Je crois que c’est surtout parce que BMO était au bon endroit au bon moment. BMO est en position de force sur les prêts commerciaux et les marchés des capitaux, et c’est surtout ça qui a fait monter les revenus. Ses activités de cartes de crédit sont limitées, et c’est un secteur en perte de vitesse. BMO n’a pas beaucoup de dépôts à vue et sur préavis, qui ont exercé de fortes pressions sur les marges. En plus, BMO a très bien réussi à contenir les dépenses.
Son ratio d’efficience a toujours été le plus élevé du groupe ces 12 derniers mois, mais il est maintenant assez conforme à la moyenne.

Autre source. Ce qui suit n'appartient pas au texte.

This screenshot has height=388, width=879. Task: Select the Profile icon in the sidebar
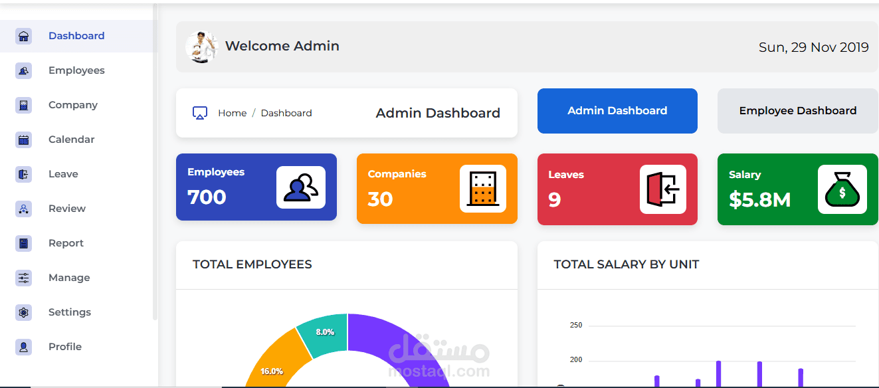pyautogui.click(x=23, y=346)
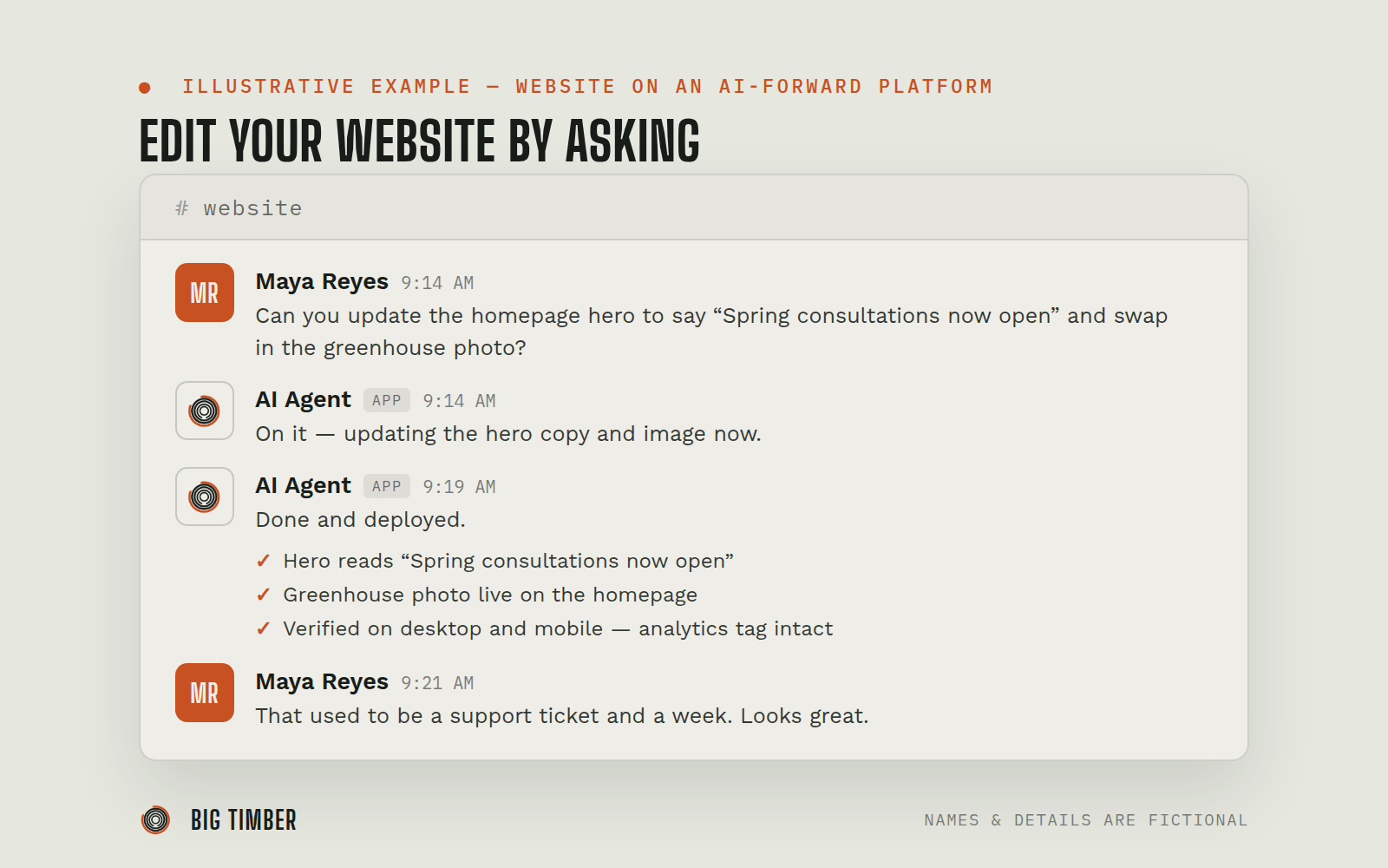This screenshot has height=868, width=1388.
Task: Click the 9:14 AM timestamp beside Maya Reyes
Action: tap(437, 283)

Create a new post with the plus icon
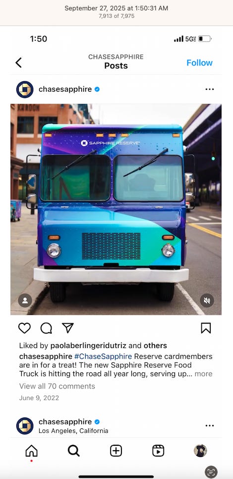(x=116, y=451)
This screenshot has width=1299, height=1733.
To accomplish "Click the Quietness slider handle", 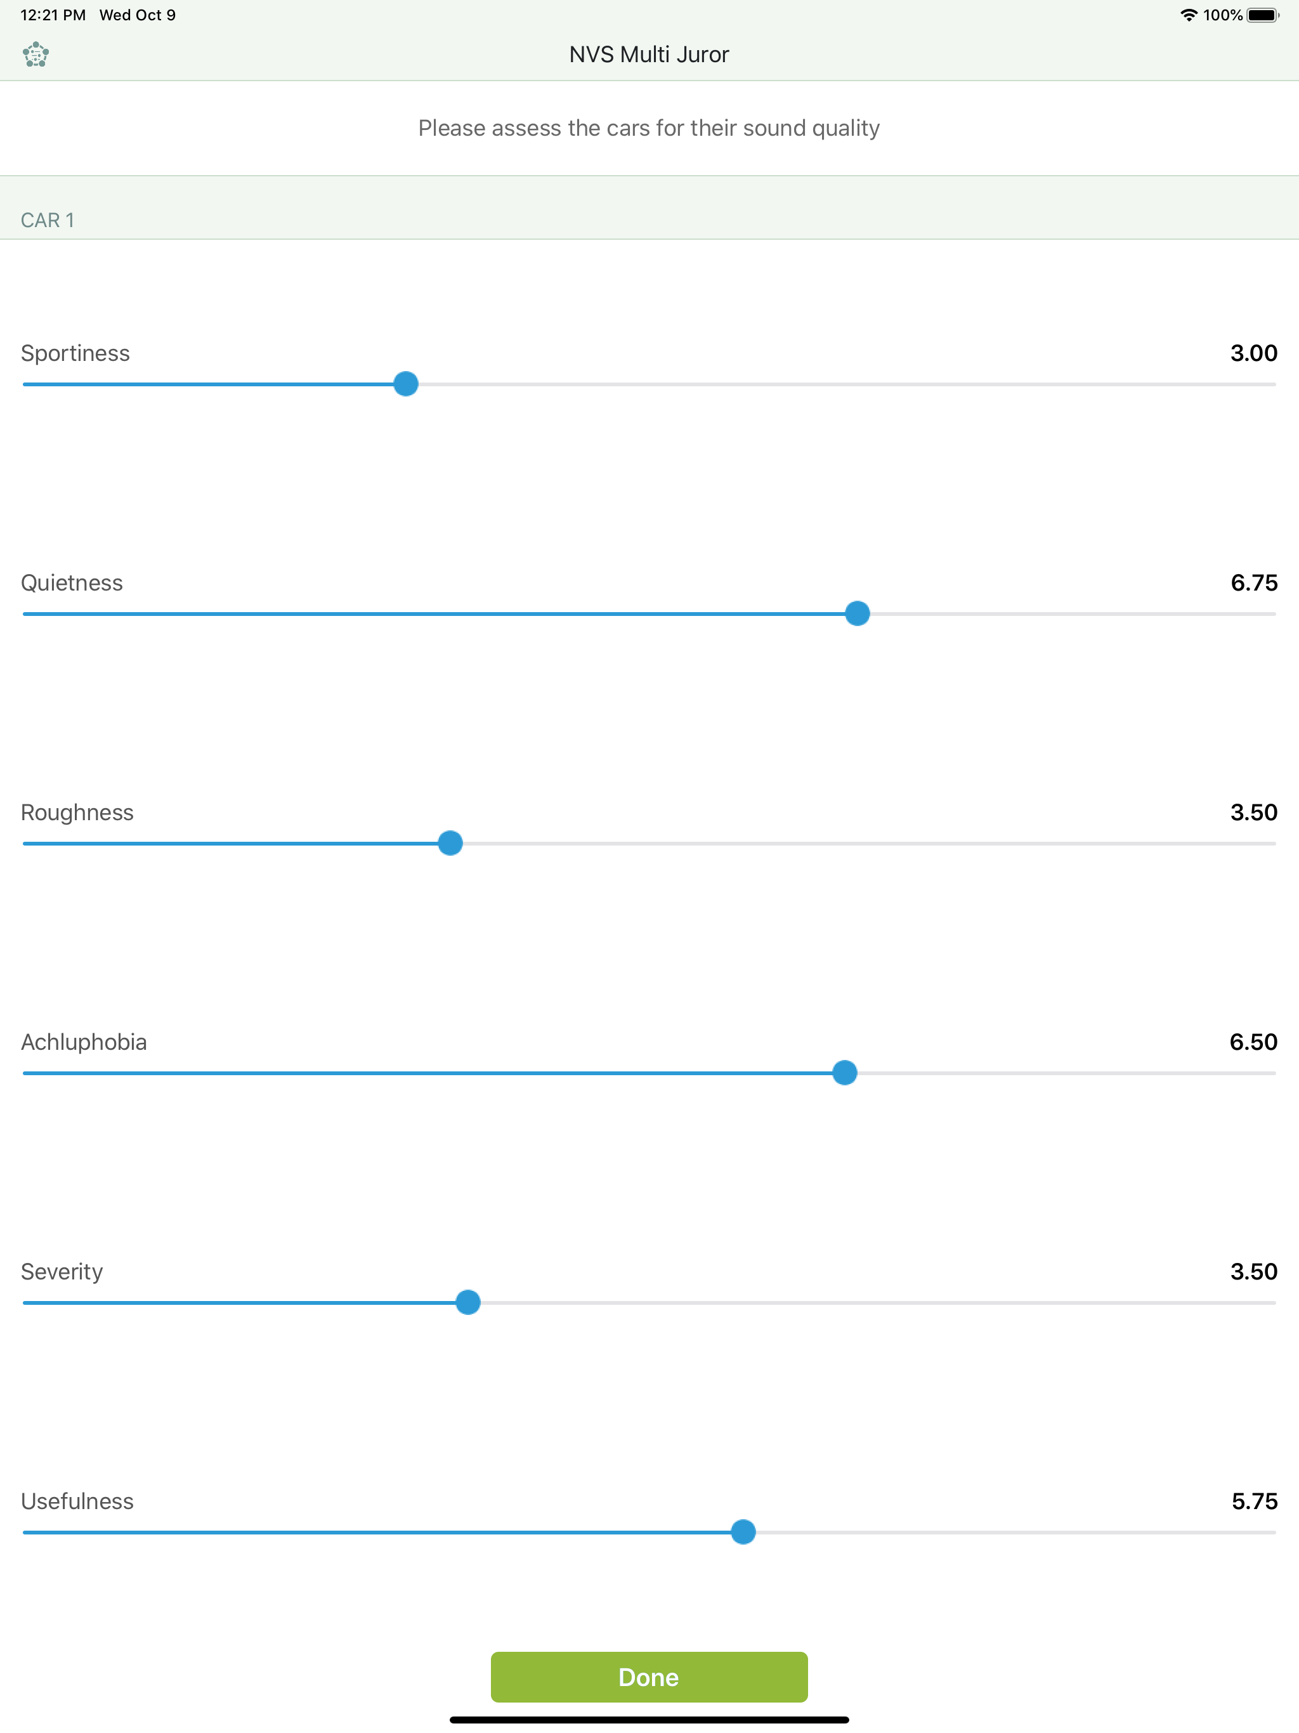I will pos(857,613).
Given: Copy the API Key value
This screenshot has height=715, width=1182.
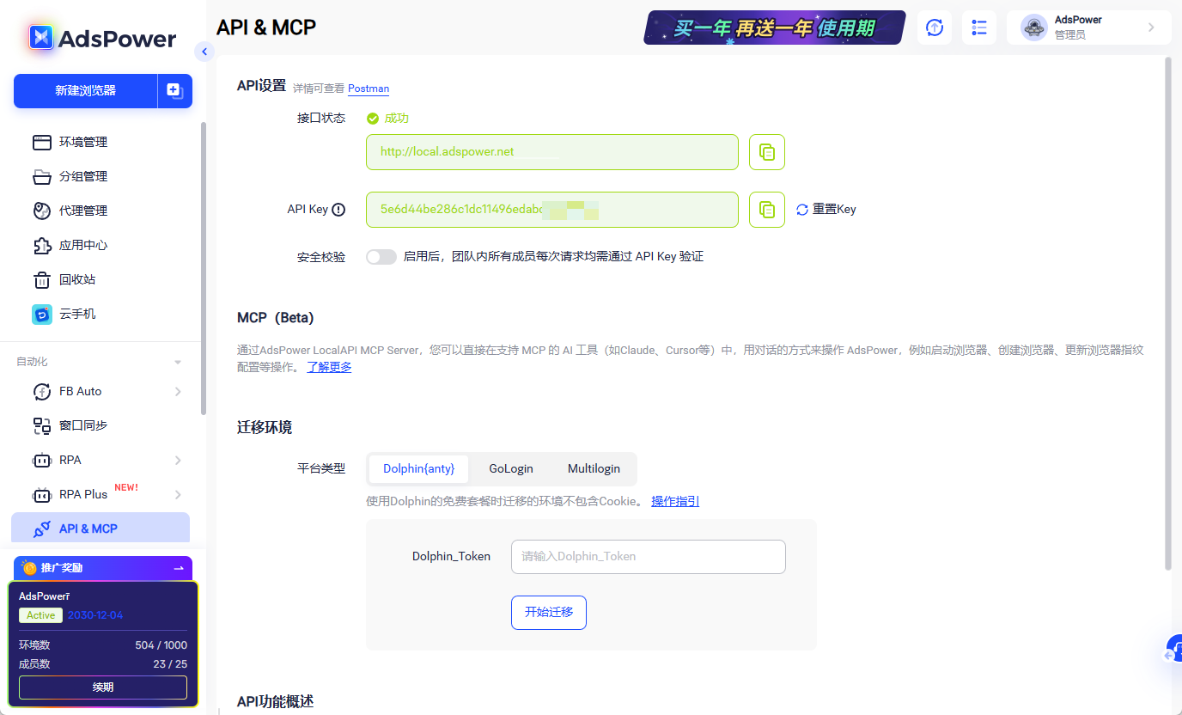Looking at the screenshot, I should click(766, 209).
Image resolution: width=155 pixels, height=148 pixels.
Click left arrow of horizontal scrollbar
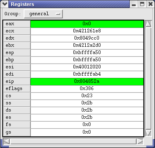coord(6,141)
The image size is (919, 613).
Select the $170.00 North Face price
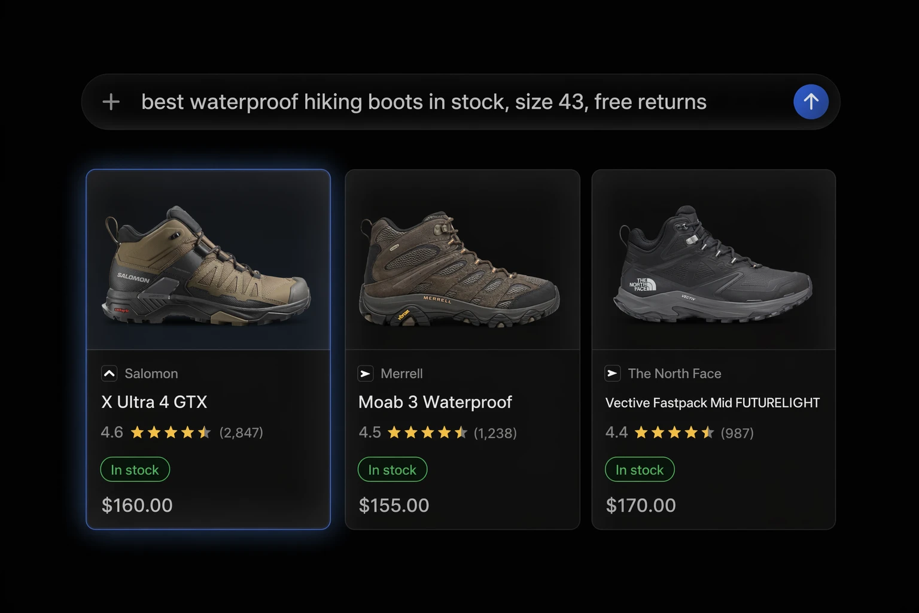(x=641, y=505)

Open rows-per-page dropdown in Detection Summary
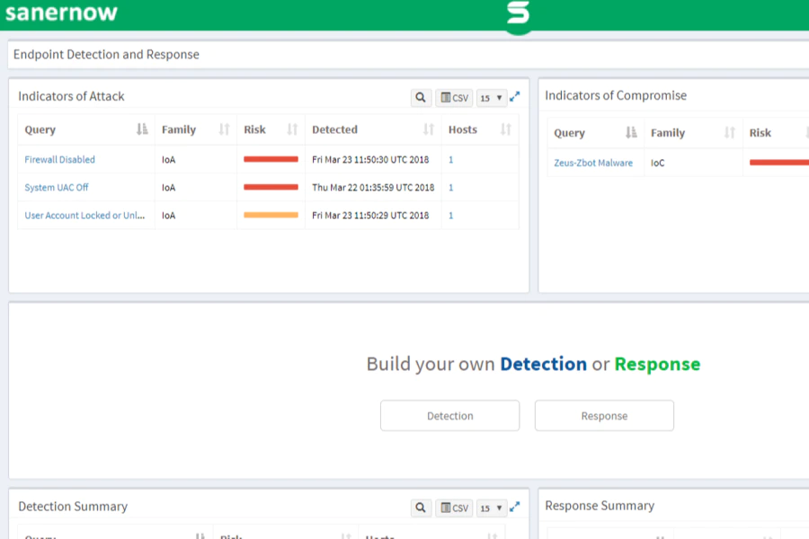coord(491,508)
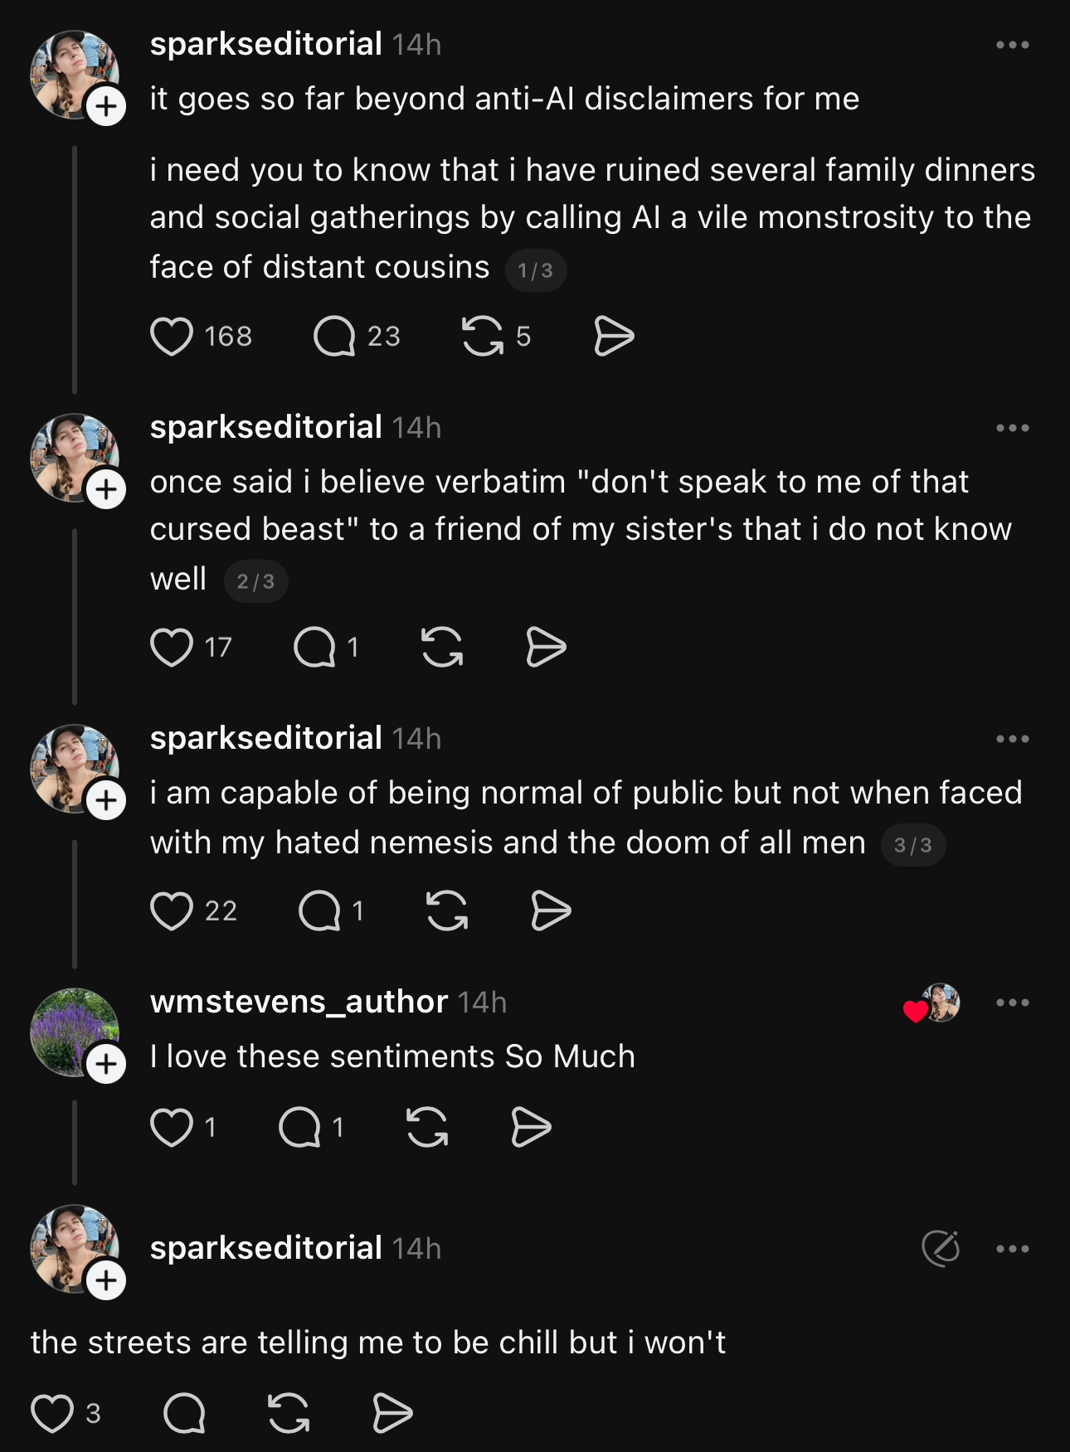Share wmstevens_author's reply
This screenshot has width=1070, height=1452.
tap(531, 1128)
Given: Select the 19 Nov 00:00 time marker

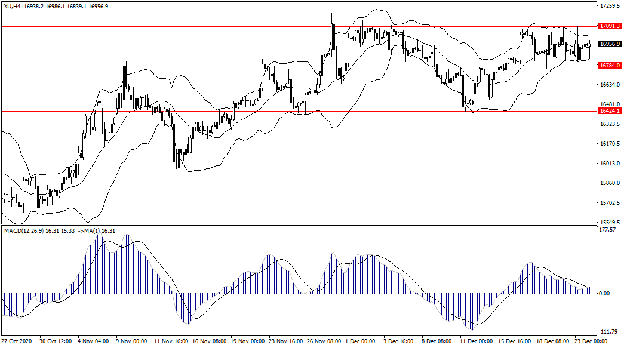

BMO a donc bien maîtrisé ses dépenses. Et comme je l’ai dit, BMO était
au bon endroit au bon moment.
- Continuons avec les banques qui se sont démarquées. La Banque Nationale
- Oui. Comme BMO, la Banque Nationale affiche d’excellents revenus liés aux marchés des capitaux depuis plusieurs trimestres. Aucune autre banque de taille comparable ne génère autant de revenus liés aux marchés des capitaux. À titre de comparaison, environ 26 % des revenus de la Banque Nationale proviennent des marchés des capitaux.
Si vous regardez deux autres banques en bas de l’échelle, comme la Scotia et la TD, les marchés des capitaux représentent environ 15 % et 10 % de leurs revenus. Il est clair que la Banque Nationale était au bon endroit au bon moment. Et en plus, elle a profité de la forte croissance de sa présence au Cambodge, la Advanced Bank of Asia, ou ABA. Elle a affiché d’excellents résultats. Comme BMO, la Banque Nationale était au bon endroit au bon moment et bien mené la barque.
- Très bien. Passons à la Banque Royale. Que faut-il retenir du dernier trimestre?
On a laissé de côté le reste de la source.